Serum Minerals and Male Age-related Hypogonadism: Multimodal Evidence Decoding Associations and Intervention Strategies

Serum iron associates with testosterone in middle-aged men — but the causal story is murkier than the headline suggests

Journal: The Journal of Clinical Endocrinology and Metabolism | Published: 2026-02-20 | Type: Journal Article (cross-sectional + Mendelian randomization) | PMID: 40972672 Authors: Xie Junfeng et al., Department of Urology, First Affiliated Hospital of China Medical University, Shenyang; Yao Jiaxi, Second Hospital of Chongqing Medical University Funding/COI: Not listed for either

Summary

Using NHANES 2013–2016 data from 687 age-stratified males, this paper finds that serum iron associates positively with total testosterone in middle-aged men, with a J-shaped curve and an inflection point at 12.18 µmol/L. Mendelian randomization tentatively supports a causal direction — iron influencing testosterone — but the signal fades when metabolic confounders are adjusted for. Other minerals tested (zinc, copper, phosphorus, calcium) didn't survive multivariable adjustment.
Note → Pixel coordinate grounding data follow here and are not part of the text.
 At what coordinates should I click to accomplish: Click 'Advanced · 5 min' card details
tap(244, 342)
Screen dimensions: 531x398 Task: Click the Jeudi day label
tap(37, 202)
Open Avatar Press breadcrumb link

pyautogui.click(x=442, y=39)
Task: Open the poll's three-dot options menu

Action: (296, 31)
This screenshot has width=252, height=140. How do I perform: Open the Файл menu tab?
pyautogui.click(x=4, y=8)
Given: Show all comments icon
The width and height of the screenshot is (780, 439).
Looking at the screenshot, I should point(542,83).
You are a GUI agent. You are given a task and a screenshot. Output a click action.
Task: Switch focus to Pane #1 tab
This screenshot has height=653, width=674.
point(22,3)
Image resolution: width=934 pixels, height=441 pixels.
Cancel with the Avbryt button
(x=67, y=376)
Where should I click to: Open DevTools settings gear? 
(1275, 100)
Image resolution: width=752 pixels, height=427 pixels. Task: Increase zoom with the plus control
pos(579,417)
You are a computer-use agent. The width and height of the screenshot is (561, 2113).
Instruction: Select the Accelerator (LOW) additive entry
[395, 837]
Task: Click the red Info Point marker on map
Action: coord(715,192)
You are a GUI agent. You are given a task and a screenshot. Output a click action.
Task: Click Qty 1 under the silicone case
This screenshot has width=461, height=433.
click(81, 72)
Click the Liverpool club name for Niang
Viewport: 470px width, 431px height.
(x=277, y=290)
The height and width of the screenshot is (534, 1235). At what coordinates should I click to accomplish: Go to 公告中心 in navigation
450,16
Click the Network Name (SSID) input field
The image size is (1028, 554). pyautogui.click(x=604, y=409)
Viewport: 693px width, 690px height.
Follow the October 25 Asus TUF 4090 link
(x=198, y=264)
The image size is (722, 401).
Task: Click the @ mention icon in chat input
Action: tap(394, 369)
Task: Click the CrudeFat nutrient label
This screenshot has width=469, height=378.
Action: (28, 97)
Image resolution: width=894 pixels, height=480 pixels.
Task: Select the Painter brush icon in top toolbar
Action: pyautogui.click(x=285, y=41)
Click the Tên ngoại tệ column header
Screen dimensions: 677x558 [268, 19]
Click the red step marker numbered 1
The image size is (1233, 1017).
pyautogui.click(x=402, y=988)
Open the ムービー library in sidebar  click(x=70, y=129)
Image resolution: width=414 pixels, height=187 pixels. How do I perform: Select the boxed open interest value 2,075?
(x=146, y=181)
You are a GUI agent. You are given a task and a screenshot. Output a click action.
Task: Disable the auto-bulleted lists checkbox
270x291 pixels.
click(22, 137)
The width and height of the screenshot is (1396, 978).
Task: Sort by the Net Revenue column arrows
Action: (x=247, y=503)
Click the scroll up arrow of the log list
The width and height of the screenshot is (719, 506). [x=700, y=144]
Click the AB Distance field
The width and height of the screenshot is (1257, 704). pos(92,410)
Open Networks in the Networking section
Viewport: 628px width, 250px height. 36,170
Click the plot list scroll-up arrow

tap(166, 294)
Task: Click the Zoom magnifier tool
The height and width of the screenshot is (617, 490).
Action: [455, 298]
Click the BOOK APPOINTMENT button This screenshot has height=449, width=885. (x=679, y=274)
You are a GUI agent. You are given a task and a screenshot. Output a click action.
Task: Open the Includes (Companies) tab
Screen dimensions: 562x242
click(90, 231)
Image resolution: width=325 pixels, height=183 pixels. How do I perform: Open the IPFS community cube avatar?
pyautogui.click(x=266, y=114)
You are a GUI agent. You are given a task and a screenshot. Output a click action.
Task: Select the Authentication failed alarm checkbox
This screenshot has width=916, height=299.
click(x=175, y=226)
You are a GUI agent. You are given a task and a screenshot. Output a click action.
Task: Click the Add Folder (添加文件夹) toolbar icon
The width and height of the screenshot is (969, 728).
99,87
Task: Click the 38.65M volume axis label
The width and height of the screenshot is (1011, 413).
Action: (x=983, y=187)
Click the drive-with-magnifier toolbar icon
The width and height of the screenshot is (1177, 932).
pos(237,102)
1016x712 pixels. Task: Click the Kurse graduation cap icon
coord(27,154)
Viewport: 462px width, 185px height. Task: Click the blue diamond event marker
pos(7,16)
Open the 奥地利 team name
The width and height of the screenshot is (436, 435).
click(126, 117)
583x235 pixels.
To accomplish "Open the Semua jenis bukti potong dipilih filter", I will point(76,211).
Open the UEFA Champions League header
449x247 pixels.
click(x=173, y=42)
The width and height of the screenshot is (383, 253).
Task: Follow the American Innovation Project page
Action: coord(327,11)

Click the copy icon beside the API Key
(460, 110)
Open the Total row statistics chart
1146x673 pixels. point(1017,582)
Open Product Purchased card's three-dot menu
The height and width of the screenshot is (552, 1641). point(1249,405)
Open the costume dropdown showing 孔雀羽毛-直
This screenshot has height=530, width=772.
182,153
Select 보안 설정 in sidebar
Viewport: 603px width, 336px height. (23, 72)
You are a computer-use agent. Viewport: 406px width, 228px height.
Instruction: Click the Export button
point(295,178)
The most novel claim is that a bilirubin degradation metabolite partially mediates the iron-testosterone relationship, acting as a negative mediator accounting for −68% of the effect.

Claims

Study Quality

The cross-sectional NHANES backbone is a well-characterized dataset but inherently cannot establish causation — the authors know this and appropriately add Mendelian randomization as a causal probe. That's a reasonable multi-method design. The MR uses SNP instruments for serum iron, and univariable results are statistically strong. However, the authors' own multivariable MR — which adjusts for metabolic factors — weakens the causal inference substantially, which they acknowledge but don't dwell on. That's a significant qualifier buried in the results.

The bilirubin metabolite mediation finding is the paper's most speculative element. Mediation analysis on observational data requires strong assumptions about temporal ordering and no unmeasured confounding, neither of which a cross-sectional NHANES analysis can guarantee. The metabolite identification itself comes from a secondary analysis layer, and with a mediation proportion of −68%, it's doing a lot of explanatory work for a pathway that has no independent replication.

Red Flags

Strengths

Verdict

This paper asks a legitimate question — does iron status causally influence testosterone? — and uses a reasonable toolkit to answer it. The honest answer from the data is: probably something, but it's complicated. The MR supports a directional effect, then undermines it. The bilirubin mediation pathway is genuinely novel but floated on thin statistical ice. The undisclosed funding and COI situation is a problem given the paper's drift toward nutritional intervention framing. Worth reading as hypothesis generation; not worth citing as evidence that iron supplementation does anything for testosterone.